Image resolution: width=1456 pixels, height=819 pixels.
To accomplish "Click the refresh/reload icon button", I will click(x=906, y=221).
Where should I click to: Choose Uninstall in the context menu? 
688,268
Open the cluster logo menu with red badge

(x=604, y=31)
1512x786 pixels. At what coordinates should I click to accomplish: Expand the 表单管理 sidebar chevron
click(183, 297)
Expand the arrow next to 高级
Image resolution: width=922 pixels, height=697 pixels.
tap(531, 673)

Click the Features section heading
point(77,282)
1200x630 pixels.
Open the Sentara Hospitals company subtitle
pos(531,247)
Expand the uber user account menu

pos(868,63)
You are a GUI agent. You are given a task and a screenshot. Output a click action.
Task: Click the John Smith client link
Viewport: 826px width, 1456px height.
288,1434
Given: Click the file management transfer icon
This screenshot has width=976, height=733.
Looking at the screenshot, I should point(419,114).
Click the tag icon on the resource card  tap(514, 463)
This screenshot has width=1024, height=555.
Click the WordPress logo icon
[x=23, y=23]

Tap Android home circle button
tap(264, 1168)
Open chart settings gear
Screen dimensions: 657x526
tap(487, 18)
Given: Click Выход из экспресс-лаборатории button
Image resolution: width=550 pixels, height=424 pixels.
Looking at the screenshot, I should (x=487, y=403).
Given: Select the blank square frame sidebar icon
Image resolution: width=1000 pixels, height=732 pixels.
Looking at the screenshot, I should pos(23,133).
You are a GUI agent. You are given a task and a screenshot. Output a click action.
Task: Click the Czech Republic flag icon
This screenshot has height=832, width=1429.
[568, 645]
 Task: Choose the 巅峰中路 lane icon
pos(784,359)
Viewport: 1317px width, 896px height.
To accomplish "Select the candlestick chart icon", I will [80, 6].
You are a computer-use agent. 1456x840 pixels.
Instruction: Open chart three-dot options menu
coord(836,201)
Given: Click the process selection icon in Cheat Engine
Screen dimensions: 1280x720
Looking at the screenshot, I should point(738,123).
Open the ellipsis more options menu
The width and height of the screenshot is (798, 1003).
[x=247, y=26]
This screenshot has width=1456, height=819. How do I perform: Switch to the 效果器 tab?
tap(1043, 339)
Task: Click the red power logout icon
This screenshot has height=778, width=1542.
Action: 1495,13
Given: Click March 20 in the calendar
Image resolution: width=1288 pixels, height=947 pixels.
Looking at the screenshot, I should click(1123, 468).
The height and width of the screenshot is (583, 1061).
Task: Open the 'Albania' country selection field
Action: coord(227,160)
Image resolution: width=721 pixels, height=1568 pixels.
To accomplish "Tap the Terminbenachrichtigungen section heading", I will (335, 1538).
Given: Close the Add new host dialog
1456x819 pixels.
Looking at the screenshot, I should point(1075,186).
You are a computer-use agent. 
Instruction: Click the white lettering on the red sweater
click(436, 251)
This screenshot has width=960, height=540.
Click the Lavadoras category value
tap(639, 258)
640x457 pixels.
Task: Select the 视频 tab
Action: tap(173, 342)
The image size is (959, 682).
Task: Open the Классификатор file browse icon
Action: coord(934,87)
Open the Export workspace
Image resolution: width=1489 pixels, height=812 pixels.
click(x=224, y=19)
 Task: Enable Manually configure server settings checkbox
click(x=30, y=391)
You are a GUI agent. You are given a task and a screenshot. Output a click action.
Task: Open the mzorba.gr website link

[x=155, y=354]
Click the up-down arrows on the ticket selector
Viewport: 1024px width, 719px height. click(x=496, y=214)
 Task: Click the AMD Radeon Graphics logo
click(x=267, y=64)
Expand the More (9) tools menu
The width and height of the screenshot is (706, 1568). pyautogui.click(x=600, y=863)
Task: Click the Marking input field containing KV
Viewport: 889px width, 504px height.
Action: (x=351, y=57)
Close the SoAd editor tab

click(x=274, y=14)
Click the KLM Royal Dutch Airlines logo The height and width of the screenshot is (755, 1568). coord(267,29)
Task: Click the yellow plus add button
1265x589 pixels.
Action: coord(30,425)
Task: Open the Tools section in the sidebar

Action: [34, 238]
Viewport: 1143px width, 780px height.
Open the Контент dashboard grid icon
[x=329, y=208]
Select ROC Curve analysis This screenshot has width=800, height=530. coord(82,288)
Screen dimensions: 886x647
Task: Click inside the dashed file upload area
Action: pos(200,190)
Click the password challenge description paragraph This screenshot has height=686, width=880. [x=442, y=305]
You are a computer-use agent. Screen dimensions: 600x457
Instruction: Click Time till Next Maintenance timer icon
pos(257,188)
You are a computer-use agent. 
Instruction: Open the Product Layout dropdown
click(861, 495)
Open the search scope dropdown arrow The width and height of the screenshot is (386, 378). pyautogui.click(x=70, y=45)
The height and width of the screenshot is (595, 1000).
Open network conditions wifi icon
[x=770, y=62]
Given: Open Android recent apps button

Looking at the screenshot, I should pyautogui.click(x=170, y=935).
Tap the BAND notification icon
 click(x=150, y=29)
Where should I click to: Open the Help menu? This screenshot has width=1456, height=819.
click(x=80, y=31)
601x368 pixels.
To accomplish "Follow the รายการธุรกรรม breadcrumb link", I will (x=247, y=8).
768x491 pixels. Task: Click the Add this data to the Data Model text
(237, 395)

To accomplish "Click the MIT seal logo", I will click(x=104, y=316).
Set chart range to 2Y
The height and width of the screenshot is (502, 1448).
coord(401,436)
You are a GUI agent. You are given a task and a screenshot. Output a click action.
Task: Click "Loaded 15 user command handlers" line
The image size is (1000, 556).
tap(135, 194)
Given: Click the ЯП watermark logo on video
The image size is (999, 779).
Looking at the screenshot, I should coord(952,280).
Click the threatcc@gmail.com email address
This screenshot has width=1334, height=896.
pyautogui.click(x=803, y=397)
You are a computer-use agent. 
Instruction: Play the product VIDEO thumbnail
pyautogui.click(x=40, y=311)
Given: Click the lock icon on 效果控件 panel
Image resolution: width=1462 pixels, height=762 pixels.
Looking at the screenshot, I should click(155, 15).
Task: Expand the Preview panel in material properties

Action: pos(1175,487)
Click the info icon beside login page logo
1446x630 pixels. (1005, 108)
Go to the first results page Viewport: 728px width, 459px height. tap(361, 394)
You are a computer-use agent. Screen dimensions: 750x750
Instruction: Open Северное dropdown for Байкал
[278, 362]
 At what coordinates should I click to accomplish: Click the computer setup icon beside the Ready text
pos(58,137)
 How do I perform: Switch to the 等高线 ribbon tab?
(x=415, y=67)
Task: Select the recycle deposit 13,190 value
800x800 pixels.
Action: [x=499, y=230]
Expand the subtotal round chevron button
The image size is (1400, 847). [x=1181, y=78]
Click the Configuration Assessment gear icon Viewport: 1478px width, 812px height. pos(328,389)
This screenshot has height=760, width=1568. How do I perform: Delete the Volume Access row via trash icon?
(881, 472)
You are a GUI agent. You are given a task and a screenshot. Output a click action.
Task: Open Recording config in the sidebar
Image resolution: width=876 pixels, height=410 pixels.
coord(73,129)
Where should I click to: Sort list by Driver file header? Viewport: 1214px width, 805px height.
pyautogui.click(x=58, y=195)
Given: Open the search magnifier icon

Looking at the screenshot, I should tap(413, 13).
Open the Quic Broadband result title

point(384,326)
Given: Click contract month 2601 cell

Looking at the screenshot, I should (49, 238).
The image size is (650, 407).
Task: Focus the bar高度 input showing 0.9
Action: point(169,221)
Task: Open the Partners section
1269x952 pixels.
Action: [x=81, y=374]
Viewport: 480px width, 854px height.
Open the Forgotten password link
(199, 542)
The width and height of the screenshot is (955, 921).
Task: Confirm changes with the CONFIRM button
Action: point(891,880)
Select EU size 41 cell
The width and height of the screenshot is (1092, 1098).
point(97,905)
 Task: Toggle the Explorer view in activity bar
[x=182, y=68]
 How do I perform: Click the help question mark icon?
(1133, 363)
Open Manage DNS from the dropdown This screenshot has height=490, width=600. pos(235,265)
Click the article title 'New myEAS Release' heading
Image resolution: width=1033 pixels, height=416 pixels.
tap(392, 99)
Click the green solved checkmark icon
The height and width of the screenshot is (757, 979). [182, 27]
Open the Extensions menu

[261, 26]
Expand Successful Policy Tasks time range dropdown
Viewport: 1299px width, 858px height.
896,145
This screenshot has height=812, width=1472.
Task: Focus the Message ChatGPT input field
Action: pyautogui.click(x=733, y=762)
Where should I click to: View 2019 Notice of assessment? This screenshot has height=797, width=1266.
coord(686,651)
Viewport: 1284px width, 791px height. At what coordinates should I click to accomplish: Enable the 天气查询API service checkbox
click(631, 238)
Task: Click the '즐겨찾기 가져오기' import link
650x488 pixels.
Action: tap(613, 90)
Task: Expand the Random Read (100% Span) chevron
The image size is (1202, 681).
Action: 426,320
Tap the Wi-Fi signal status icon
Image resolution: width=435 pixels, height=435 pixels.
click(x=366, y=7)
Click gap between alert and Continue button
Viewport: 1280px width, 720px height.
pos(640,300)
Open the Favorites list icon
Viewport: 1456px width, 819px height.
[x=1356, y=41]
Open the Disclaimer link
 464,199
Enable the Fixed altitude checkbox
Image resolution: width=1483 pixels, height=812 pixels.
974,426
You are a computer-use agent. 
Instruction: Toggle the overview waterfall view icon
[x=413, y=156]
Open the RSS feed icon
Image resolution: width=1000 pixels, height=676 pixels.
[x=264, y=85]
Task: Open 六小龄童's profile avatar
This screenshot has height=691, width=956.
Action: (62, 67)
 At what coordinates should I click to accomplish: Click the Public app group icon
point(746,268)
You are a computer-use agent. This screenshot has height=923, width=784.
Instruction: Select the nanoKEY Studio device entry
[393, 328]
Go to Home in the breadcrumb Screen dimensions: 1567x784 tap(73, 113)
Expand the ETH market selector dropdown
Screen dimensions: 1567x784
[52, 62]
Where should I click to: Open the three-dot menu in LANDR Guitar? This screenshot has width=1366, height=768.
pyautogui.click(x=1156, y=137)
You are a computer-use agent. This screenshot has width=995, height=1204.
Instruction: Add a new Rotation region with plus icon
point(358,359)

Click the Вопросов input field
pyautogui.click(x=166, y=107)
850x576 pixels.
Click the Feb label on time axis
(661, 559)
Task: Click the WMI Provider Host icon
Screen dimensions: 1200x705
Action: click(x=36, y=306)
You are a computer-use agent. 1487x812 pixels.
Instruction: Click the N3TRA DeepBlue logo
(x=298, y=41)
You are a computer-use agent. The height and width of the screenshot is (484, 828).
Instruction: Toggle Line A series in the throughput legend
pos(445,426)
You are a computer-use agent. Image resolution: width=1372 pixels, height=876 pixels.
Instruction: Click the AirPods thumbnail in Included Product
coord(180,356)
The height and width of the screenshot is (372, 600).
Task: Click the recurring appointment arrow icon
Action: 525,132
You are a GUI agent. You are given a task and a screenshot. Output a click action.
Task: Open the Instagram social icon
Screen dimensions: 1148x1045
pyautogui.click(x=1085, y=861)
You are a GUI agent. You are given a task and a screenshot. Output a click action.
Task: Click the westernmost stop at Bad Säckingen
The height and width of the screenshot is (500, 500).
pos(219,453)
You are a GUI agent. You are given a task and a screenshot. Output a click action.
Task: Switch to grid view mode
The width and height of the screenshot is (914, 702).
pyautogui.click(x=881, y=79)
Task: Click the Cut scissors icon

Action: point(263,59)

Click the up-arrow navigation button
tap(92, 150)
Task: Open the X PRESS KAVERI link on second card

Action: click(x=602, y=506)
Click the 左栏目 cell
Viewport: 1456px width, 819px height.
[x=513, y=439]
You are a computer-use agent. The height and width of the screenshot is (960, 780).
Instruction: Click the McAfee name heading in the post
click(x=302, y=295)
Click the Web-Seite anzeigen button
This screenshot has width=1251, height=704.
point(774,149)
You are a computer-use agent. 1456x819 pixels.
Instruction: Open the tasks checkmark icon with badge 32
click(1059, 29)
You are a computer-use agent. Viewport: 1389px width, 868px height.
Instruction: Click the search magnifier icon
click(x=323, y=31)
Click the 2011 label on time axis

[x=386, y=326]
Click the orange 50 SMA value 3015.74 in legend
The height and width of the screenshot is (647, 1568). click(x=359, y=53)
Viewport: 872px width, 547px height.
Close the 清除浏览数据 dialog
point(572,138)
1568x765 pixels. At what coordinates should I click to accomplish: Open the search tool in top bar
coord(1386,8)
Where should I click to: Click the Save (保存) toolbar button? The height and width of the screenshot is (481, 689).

● **Objectif**
Reporter dans une liste JSON de chaînes, à raison d'une chaîne par ligne et sans les lignes vides, les lignes des entrées ci-dessus situées entre celle qui contient « Open the ellipsis more options menu » et celle qui contient « Action: 1495,13 », incluses.

● **Résultat produit**
[
  "Open the ellipsis more options menu",
  "The width and height of the screenshot is (798, 1003).",
  "[x=247, y=26]",
  "This screenshot has width=1456, height=819. How do I perform: Switch to the 效果器 tab?",
  "tap(1043, 339)",
  "Task: Click the red power logout icon",
  "This screenshot has height=778, width=1542.",
  "Action: 1495,13"
]